The nonrandom two-liquid segment activity coefficient model of Chen and Song (Ind. Eng. Chem. Res. 2004, 43, 8354) has shown to be a simple and practical tool for chemists and engineers to correlate and estimate solubilities of organic nonelectrolytes in support of chemical and pharmaceutical process design. In this paper, the model is extended for the computation of ionic activity coefficients and solubilities of electrolytes, organic and inorganic, in common solvents and solvent mixtures. In addition to the three types of molecular parameters defined for organic nonelectrolytes, i.e., hydrophobicity X, polarity Y, and hydrophilicity Z, an electrolyte parameter, E, is introduced to characterize both local and long-range ion−ion and ion−molecule interactions attributed to ionized segments of electrolytes. Successful representations of mean ionic activity coefficients and solubilities of electrolytes, inorganic and organic, in aqueous and nonaqueous solvents are presented.

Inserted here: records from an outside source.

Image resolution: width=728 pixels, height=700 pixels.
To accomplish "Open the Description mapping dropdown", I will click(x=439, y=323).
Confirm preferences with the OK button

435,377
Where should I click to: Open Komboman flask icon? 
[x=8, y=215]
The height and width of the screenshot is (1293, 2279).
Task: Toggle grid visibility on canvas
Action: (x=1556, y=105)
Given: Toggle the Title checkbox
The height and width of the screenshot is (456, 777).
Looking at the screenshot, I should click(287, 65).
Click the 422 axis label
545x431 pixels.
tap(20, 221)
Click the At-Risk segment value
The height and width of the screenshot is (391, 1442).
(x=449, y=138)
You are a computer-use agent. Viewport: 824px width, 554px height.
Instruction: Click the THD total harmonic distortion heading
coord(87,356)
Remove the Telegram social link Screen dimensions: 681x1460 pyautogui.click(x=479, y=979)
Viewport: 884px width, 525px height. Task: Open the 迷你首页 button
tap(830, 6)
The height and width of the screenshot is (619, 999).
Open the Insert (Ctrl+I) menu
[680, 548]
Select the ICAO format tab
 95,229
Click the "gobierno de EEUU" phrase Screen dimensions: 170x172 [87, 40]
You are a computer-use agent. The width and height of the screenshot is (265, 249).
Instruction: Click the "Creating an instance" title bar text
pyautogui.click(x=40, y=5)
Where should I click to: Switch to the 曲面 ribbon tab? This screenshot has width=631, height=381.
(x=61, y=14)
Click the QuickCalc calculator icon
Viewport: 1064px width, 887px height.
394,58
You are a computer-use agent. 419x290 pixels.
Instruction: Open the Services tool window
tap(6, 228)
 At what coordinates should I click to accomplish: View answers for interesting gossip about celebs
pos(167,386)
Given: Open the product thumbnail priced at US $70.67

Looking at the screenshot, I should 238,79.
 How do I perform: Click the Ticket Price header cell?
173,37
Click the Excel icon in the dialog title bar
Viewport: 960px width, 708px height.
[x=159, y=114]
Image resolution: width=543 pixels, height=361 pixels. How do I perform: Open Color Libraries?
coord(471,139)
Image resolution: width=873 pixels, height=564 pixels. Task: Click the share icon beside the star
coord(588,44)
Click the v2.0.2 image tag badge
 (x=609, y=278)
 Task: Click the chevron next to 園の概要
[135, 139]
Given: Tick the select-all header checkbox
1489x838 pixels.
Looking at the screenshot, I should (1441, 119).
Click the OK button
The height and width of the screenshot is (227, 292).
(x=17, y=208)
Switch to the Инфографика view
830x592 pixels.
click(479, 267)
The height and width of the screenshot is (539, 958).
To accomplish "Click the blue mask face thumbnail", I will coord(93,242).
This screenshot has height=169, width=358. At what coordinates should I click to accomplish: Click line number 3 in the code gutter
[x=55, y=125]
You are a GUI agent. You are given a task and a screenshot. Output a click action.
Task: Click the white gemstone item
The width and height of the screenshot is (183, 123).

Solubility Modeling with a Nonrandom Two-Liquid Segment Activity Coefficient Model

A segment contribution activity coefficient model, derived from the polymer nonrandom two-liquid model, is proposed for fast, qualitative estimation of the solubilities of organic nonelectrolytes in common solvents. Conceptually, the approach suggests that one account for the liquid nonideality of mixtures of complex pharmaceutical molecules and small solvent molecules in terms of interactions between three pairwise interacting conceptual segments: hydrophobic segment, hydrophilic segment, and polar segment. In practice, these conceptual segments become the molecular descriptors used to represent the molecular surface characteristics of each solute and solvent molecule. The treatment results in component-specific molecular parameters: hydrophobicity X, polarity Y, and hydrophilicity Z. Once the molecular parameters are identified from experimental data for common solvents and solute molecules, the model offers a simple and practical thermodynamic framework to estimate solubilities and to perform other phase equilibrium calculations in support of pharmaceutical process design.